## DATA SECTION

● ● ● ● ●

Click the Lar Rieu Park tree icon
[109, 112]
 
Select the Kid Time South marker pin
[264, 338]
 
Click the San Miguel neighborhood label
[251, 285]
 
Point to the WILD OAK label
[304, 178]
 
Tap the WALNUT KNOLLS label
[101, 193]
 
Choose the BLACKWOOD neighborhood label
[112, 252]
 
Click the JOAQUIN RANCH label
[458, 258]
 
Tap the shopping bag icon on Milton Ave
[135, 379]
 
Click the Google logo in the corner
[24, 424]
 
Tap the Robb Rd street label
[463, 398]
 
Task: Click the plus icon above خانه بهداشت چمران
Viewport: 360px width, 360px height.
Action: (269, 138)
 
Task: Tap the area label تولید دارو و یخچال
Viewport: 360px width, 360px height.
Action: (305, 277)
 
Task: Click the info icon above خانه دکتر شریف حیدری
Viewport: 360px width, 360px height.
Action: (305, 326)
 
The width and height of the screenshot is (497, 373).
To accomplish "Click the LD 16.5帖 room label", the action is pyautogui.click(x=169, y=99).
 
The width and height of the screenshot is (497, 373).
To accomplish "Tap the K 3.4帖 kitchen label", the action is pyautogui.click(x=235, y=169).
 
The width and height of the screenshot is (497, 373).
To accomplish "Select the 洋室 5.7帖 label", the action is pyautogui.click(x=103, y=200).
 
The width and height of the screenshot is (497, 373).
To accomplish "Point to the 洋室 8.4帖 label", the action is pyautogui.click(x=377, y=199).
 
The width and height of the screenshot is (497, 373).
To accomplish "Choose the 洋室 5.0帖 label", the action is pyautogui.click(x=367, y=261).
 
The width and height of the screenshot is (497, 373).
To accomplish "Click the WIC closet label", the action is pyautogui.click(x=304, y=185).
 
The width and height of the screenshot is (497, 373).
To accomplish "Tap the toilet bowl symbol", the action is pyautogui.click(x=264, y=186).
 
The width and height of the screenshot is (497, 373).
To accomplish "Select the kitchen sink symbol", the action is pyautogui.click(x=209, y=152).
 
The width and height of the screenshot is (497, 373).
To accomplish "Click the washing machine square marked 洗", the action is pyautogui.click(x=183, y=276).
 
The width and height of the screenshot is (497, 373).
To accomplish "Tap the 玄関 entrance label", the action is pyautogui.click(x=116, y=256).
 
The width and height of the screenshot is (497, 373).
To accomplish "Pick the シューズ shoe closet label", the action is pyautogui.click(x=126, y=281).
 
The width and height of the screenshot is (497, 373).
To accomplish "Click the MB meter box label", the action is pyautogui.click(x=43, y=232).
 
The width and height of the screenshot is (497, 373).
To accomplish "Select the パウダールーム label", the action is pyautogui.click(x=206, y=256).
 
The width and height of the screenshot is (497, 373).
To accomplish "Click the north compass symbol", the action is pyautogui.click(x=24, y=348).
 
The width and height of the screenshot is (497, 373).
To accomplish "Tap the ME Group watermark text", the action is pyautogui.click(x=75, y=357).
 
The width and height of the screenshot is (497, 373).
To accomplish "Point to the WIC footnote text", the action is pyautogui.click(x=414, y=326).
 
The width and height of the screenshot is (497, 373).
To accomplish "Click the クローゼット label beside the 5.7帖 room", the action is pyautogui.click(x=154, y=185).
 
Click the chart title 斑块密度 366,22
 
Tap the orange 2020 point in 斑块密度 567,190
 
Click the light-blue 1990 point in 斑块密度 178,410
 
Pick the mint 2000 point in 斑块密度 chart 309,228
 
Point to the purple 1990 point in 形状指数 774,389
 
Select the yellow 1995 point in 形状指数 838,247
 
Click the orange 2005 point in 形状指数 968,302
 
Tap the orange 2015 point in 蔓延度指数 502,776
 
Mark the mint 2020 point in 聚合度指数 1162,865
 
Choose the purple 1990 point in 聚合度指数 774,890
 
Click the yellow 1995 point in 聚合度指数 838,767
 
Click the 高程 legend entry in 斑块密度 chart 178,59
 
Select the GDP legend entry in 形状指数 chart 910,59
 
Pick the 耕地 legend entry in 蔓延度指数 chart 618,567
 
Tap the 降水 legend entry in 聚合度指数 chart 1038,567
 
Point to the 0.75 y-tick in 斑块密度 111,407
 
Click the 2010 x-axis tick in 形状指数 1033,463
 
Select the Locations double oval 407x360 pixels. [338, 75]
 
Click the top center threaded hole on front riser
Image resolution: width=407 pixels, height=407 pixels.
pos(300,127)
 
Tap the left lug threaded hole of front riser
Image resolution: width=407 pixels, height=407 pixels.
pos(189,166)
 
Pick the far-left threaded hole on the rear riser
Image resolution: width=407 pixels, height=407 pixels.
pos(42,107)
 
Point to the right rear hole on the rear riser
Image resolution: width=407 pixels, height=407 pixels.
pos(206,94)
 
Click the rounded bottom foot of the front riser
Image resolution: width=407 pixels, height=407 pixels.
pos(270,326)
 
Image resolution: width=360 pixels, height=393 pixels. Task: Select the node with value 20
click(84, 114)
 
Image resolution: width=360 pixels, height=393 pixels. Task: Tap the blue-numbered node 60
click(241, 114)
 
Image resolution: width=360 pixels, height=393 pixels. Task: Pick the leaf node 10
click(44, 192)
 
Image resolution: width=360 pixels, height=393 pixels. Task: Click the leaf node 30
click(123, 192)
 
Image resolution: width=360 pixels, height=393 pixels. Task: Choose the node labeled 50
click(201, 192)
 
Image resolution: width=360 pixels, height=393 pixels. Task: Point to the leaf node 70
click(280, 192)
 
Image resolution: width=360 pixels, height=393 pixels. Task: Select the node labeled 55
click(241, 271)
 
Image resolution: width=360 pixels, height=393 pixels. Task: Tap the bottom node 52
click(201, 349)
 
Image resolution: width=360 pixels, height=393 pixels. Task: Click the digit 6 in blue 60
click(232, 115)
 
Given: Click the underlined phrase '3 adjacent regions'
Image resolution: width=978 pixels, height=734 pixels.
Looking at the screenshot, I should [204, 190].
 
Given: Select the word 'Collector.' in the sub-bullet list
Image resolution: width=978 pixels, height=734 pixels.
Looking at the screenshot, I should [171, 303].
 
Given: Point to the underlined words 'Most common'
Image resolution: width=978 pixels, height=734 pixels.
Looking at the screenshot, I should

● ● ● ● ●

## JOB
Rewrite the rows from the one containing "Click the light-blue" through the one containing "Pick the 耕地", putting "legend item" in place of "legend entry" and leaving everything else as it is.

## WORKED ANSWER
Click the light-blue 1990 point in 斑块密度 178,410
 
Pick the mint 2000 point in 斑块密度 chart 309,228
 
Point to the purple 1990 point in 形状指数 774,389
 
Select the yellow 1995 point in 形状指数 838,247
 
Click the orange 2005 point in 形状指数 968,302
 
Tap the orange 2015 point in 蔓延度指数 502,776
 
Mark the mint 2020 point in 聚合度指数 1162,865
 
Choose the purple 1990 point in 聚合度指数 774,890
 
Click the yellow 1995 point in 聚合度指数 838,767
 
Click the 高程 legend item in 斑块密度 chart 178,59
 
Select the GDP legend item in 形状指数 chart 910,59
 
Pick the 耕地 legend item in 蔓延度指数 chart 618,567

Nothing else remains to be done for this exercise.